In large companies, large mergers, for instance, the due diligence process can take a hectic amount of time with a dedicated team. This is due to all the details and analytics involved in large corporations.

In early-stage startups, however, due diligence is relatively much easier. There is not much history and complications involved within an early-stage company. By early-stage here we mean pre-seed and seed startups.

For these early startups, we can use these six aspects as a checklist to guide us through the due diligence process.

Six Aspects to Evaluate in Due Diligence for Early-stage Startups

1. Team

The earlier the company’s stage, the more dependent it is on the founding team. The team’s strength is arguably the most significant factor in the early stages. 

Here are sample questions to use:

  • Do the founders have the experience they claim? Run a background check on them and fact-check their social media.
  • Are they aware of their business? Do they seem competent to run it?
  • How well is their relationship with each other?
  • Does their mix of characters seem competent to endure running a startup?

2. Business

Here the goal is to understand everything about the company from idea to business model and financial goals.

  • Verify the idea.
  • Verify their plan on using the fund and their overall funding strategy.
  • Request the cap table.
  • Check their valuation and the factors involved.
  • What do they own? Inventory? IP?

3. Market

This is where you should know everything related to customers, market size, and competition.
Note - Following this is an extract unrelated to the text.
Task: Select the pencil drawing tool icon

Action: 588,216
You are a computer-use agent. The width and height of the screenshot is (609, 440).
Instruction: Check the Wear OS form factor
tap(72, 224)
  • Who is the customer and who pays the company?
  • Who are the competitors?
  • What is the product differentiation from the competition?
  • What is the demand and market size?
  • Is the pricing strategy sound?

4. Technology and Product

The purpose here is to investigate the product they built, or planning to build, the demand for it, and potential conflicts.

  • If the product hasn’t been made, is it achievable?
  • Is their product a brand-new innovation or a variation from existing products?
  • Is their product applicable for IP protection?
  • Is the product exposed to IP conflicts?
  • If they launched, what is the current feedback on user experience?

5. Finance

Here you should fact-check all the historical financial data and projections.

  • How realistic are the financial projections?
  • Fact-checking the historical accounting data.
  • Have they raised any capital before whether from professionals or friends & family?
  • Will they need more funding in the future?
  • What are the current financial commitments and their orders? (salaries, creditors, vendors)
  • What are the taxation policies within the country?

6. Legal

Review all legal concerns. Here is a template prepared by Angel Investment Network to guide you.


The purpose of this article is to give you a taste of the process of due diligence for early-stage startups. Use it as a guide to nudge you for ideas to formulate the process you will use for your subject startup.